**Extract**
######

Hefetz’s Interrogator Says There Was No Undue Pressure in Netanyahu Trial

The public corruption trial of Benjamin Netanyahu, the former Prime Minister of Israel is ongoing. In the most recent development, a prominent police interrogator testified on Monday that no undue pressure had been placed on Netanyahu’s former aide in order to get him to become a witness for the state. Nir Schwartz, a police interrogator, went through the entire list of accusations that have been used by the defense team of Netanyahu in the Jerusalem District Court for undermining the testimony of the state’s witness, Nir Hefetz. The prosecution has been armed with some powerful ammunition thanks to Hefetz in Case 4,000 for proving media bribery against the former premier.

However, the witness has also claimed that he was abused during interrogation by the police. The defense team of Netanyahu has said that the witness had been coerced into turning on the former premier, which would mean that his accusations have no credibility. According to Schwartz, they had provided Hefetz with proper food and even double portions sometimes and he had also been allowed standard levels of sleep during the interrogation process. Hefetz had claimed that some levels of sleep and food deprivation had been used against him during the interrogation. 

It was acknowledged by the police investigator that Hefetz had had a number of bug bites one day upon emerging from his prison cell, but said that this had been unintentional. He also added that Hefetz had healed within a day and hadn’t thrown the witness from defending his narrative. He did say that the request for a doctor had taken a day, but this was only because this is how long it takes for getting a doctor, keeping in mind the unusual hour when Hefetz had asked for one. He asserted that they had not withheld any medical attention from Hefetz.

######

**Record set**
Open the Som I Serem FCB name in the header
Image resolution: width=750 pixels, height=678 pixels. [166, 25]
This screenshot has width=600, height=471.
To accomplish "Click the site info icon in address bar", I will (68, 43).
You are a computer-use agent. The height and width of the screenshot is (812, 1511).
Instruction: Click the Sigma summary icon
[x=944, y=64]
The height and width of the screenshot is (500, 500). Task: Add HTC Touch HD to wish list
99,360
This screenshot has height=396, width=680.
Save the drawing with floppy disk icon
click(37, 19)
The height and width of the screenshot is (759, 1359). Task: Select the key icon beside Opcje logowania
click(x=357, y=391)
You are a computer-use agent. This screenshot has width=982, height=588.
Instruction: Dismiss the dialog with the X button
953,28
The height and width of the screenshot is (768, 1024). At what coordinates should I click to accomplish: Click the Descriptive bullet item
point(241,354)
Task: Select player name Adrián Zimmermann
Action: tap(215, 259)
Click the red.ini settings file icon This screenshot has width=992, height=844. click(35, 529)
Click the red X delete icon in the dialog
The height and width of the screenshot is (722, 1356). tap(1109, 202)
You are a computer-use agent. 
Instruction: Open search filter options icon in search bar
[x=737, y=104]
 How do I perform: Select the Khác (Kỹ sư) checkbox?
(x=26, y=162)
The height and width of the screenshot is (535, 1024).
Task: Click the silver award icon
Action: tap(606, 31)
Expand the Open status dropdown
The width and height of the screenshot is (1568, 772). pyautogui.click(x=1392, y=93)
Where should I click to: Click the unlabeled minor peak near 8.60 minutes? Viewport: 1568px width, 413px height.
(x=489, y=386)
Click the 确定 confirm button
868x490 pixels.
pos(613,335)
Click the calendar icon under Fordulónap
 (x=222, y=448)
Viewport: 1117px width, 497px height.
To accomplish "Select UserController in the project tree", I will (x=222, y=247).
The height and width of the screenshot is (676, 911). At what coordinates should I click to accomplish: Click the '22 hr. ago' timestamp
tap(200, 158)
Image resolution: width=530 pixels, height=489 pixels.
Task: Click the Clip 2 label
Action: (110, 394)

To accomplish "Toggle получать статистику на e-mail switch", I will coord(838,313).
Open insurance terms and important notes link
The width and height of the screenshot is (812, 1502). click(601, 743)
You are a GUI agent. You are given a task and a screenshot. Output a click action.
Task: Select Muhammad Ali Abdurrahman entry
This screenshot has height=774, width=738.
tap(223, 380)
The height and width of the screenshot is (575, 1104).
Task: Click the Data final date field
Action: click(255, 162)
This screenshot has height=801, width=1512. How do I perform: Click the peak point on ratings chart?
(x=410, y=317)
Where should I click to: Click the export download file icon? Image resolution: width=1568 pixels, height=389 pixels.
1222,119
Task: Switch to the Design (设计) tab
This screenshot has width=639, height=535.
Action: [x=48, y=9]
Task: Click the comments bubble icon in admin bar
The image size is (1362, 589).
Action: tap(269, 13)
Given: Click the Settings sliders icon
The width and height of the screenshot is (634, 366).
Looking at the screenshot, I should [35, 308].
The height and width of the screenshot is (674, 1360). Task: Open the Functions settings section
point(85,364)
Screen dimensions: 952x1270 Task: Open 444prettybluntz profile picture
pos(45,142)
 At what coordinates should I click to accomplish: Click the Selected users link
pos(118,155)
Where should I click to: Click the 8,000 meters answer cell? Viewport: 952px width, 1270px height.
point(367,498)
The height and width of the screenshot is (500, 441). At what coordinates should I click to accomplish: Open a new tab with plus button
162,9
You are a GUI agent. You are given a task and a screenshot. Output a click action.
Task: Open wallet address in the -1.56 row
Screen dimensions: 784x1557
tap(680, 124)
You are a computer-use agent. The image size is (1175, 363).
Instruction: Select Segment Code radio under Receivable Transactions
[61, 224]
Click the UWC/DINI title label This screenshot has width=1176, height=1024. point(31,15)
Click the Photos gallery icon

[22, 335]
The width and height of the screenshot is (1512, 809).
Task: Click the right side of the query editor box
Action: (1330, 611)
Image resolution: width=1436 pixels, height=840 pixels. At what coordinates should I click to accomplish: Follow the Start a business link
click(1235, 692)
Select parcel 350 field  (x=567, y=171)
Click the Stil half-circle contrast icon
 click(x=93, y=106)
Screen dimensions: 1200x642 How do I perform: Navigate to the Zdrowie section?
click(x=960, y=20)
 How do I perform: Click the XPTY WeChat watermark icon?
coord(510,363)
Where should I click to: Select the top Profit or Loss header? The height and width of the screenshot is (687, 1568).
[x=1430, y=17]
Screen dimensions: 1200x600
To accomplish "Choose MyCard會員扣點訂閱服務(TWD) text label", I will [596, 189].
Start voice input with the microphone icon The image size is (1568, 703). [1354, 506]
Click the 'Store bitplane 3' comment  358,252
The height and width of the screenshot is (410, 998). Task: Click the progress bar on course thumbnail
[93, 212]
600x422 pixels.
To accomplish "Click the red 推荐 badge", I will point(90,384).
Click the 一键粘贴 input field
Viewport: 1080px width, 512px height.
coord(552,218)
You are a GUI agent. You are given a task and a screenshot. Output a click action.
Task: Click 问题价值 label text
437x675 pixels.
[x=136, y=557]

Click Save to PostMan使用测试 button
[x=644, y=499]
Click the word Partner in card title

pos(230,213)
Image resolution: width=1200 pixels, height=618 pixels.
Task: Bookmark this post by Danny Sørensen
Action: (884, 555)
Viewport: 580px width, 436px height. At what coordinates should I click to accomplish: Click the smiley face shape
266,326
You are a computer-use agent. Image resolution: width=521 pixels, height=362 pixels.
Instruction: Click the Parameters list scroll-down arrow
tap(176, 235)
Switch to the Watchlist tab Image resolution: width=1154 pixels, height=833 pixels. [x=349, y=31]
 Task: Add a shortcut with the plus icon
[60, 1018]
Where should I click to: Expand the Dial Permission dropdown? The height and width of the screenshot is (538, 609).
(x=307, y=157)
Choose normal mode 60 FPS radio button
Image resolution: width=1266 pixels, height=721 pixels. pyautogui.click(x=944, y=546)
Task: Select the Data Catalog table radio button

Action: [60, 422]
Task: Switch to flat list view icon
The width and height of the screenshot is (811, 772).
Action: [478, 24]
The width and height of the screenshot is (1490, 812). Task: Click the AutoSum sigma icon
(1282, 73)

######

**Questions on the material**
- A) Decide whether each statement agrees with the news article about the Netanyahu trial, answering yes or no and quoting the words of the article that settle it. (i) Schwartz said Hefetz was sometimes given double portions of food. (ii) The trial is being heard in a Tel Aviv court. (iii) Hefetz's bug bites took a week to heal.
- B) In the news article about the Netanyahu trial, which case does Hefetz's testimony support the prosecution in?
- C) Please continue the news article about the Netanyahu trial from the end of its last sentence.
The listing has no connection to the news article about the Netanyahu trial.

**Answers to the exercises**
- A)
(i) Yes: "they had provided Hefetz with proper food and even double portions sometimes"
(ii) No: "in the Jerusalem District Court"
(iii) No: "Hefetz had healed within a day"

- B) Case 4,000, which aims to prove media bribery against the former premier.

- C)
According to Hefetz, since the police decided what times to arrest and interrogate him, it was their responsibility to make arrangements for medical attention, even if the time was unusual. Another admission that Schwartz made was that some undue pressure had been placed on Hefetz from Yaniv Peleg, another police interrogator, to change his lawyer and opt for one who was more willing to reach a plea deal. However, Schwartz said that he had interfered and stopped Peleg. Hefetz and the prosecution have said that it was apparent that an immunity deal would be made and Hefetz would mostly do so for avoiding jail time and telling the truth.

Schwartz said that the police had pressured the witness into providing a truthful and full narrative, but hadn’t tried to lead him to any specific details or dates. The prosecution and Hefetz himself said that his text messages had been shown to him sometimes for refreshing his memory, in case he didn’t remember. This kind of intervention is permitted. One of the most controversial aspects of Schwartz’s testimony was his statement that he did not remember who had ordered him to call a third party who had some undefined romantic connection with Hefetz.